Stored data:
=== Section Start ===

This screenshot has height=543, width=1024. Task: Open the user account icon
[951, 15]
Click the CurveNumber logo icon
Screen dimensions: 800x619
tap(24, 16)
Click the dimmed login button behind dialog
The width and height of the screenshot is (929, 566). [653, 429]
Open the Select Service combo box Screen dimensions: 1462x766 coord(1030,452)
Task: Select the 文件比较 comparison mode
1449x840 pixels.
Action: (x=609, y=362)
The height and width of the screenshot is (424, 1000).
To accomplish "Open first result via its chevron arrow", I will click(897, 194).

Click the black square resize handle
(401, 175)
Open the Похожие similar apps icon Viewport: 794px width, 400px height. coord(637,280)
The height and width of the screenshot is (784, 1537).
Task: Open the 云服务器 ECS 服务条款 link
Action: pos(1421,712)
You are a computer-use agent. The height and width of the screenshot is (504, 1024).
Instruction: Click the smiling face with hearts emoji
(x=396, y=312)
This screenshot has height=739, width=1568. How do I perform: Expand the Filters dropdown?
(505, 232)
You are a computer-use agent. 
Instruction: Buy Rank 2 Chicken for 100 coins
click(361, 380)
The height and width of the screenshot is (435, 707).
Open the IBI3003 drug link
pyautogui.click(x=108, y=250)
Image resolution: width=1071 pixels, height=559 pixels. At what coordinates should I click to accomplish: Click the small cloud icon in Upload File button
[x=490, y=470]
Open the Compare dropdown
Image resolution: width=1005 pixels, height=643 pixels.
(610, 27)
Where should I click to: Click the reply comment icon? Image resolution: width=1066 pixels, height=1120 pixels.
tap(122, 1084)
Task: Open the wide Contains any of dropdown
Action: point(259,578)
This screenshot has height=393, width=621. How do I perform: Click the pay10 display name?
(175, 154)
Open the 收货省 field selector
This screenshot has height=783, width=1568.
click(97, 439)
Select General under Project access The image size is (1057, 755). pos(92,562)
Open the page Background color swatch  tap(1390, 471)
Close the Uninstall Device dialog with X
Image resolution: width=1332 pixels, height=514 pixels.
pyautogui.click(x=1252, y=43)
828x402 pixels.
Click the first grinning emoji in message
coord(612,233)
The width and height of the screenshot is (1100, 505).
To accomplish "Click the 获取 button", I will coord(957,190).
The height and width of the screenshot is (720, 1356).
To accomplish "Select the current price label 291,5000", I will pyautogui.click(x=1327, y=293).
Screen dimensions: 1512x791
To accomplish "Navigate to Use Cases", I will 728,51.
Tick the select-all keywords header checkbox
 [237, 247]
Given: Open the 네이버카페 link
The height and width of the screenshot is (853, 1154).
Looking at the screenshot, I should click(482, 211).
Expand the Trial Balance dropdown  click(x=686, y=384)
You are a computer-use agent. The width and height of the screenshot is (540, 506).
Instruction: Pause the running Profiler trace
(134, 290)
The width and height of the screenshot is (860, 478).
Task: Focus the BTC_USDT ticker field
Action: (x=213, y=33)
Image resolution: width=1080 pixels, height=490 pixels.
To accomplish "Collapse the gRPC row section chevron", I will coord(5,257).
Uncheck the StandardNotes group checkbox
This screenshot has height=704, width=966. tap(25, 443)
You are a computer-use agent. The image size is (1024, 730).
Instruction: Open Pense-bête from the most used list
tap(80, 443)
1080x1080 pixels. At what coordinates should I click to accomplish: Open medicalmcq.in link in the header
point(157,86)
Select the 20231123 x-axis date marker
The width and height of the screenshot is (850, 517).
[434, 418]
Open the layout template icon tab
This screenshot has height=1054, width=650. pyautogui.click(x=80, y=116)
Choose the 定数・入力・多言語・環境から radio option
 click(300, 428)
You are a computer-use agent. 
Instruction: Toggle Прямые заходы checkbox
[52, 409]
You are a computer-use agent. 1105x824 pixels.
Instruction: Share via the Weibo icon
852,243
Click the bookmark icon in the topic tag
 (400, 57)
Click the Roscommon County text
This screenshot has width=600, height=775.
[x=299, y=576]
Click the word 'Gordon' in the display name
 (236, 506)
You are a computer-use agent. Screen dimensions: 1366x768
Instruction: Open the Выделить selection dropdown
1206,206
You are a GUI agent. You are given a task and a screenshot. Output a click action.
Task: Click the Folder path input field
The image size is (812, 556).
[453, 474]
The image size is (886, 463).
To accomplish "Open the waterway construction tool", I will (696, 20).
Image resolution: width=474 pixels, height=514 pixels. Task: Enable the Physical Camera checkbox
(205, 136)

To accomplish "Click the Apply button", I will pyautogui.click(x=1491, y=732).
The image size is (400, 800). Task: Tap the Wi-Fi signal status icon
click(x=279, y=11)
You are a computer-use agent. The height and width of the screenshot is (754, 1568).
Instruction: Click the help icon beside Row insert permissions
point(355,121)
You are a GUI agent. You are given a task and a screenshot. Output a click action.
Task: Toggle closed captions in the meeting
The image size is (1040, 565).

=== Section End ===

What you need to do:
All of the data above needs to be written out again, exactly.

Reply to the task:
This screenshot has height=543, width=1024. Task: Open the user account icon
[951, 15]
Click the CurveNumber logo icon
Screen dimensions: 800x619
tap(24, 16)
Click the dimmed login button behind dialog
The width and height of the screenshot is (929, 566). [653, 429]
Open the Select Service combo box Screen dimensions: 1462x766 coord(1030,452)
Task: Select the 文件比较 comparison mode
1449x840 pixels.
Action: (x=609, y=362)
The height and width of the screenshot is (424, 1000).
To accomplish "Open first result via its chevron arrow", I will click(897, 194).

Click the black square resize handle
(401, 175)
Open the Похожие similar apps icon Viewport: 794px width, 400px height. coord(637,280)
The height and width of the screenshot is (784, 1537).
Task: Open the 云服务器 ECS 服务条款 link
Action: pos(1421,712)
You are a computer-use agent. The height and width of the screenshot is (504, 1024).
Instruction: Click the smiling face with hearts emoji
(x=396, y=312)
This screenshot has height=739, width=1568. How do I perform: Expand the Filters dropdown?
(505, 232)
You are a computer-use agent. 
Instruction: Buy Rank 2 Chicken for 100 coins
click(361, 380)
The height and width of the screenshot is (435, 707).
Open the IBI3003 drug link
pyautogui.click(x=108, y=250)
Image resolution: width=1071 pixels, height=559 pixels. At what coordinates should I click to accomplish: Click the small cloud icon in Upload File button
[x=490, y=470]
Open the Compare dropdown
Image resolution: width=1005 pixels, height=643 pixels.
(610, 27)
Where should I click to: Click the reply comment icon? Image resolution: width=1066 pixels, height=1120 pixels.
tap(122, 1084)
Task: Open the wide Contains any of dropdown
Action: point(259,578)
This screenshot has height=393, width=621. How do I perform: Click the pay10 display name?
(175, 154)
Open the 收货省 field selector
This screenshot has height=783, width=1568.
click(97, 439)
Select General under Project access The image size is (1057, 755). pos(92,562)
Open the page Background color swatch  tap(1390, 471)
Close the Uninstall Device dialog with X
Image resolution: width=1332 pixels, height=514 pixels.
pyautogui.click(x=1252, y=43)
828x402 pixels.
Click the first grinning emoji in message
coord(612,233)
The width and height of the screenshot is (1100, 505).
To accomplish "Click the 获取 button", I will coord(957,190).
The height and width of the screenshot is (720, 1356).
To accomplish "Select the current price label 291,5000", I will pyautogui.click(x=1327, y=293).
Screen dimensions: 1512x791
To accomplish "Navigate to Use Cases", I will 728,51.
Tick the select-all keywords header checkbox
 [237, 247]
Given: Open the 네이버카페 link
The height and width of the screenshot is (853, 1154).
Looking at the screenshot, I should click(482, 211).
Expand the Trial Balance dropdown  click(x=686, y=384)
You are a computer-use agent. The width and height of the screenshot is (540, 506).
Instruction: Pause the running Profiler trace
(134, 290)
The width and height of the screenshot is (860, 478).
Task: Focus the BTC_USDT ticker field
Action: (x=213, y=33)
Image resolution: width=1080 pixels, height=490 pixels.
To accomplish "Collapse the gRPC row section chevron", I will coord(5,257).
Uncheck the StandardNotes group checkbox
This screenshot has height=704, width=966. tap(25, 443)
You are a computer-use agent. The image size is (1024, 730).
Instruction: Open Pense-bête from the most used list
tap(80, 443)
1080x1080 pixels. At what coordinates should I click to accomplish: Open medicalmcq.in link in the header
point(157,86)
Select the 20231123 x-axis date marker
The width and height of the screenshot is (850, 517).
[434, 418]
Open the layout template icon tab
This screenshot has height=1054, width=650. pyautogui.click(x=80, y=116)
Choose the 定数・入力・多言語・環境から radio option
 click(300, 428)
You are a computer-use agent. 
Instruction: Toggle Прямые заходы checkbox
[52, 409]
You are a computer-use agent. 1105x824 pixels.
Instruction: Share via the Weibo icon
852,243
Click the bookmark icon in the topic tag
 (400, 57)
Click the Roscommon County text
This screenshot has width=600, height=775.
[x=299, y=576]
Click the word 'Gordon' in the display name
 (236, 506)
You are a computer-use agent. Screen dimensions: 1366x768
Instruction: Open the Выделить selection dropdown
1206,206
You are a GUI agent. You are given a task and a screenshot. Output a click action.
Task: Click the Folder path input field
The image size is (812, 556).
[453, 474]
The image size is (886, 463).
To accomplish "Open the waterway construction tool", I will (696, 20).
Image resolution: width=474 pixels, height=514 pixels. Task: Enable the Physical Camera checkbox
(205, 136)

To accomplish "Click the Apply button", I will pyautogui.click(x=1491, y=732).
The image size is (400, 800). Task: Tap the Wi-Fi signal status icon
click(x=279, y=11)
You are a computer-use agent. The height and width of the screenshot is (754, 1568).
Instruction: Click the help icon beside Row insert permissions
point(355,121)
You are a GUI agent. You are given a task and a screenshot. Output a click action.
Task: Toggle closed captions in the meeting
The image size is (1040, 565).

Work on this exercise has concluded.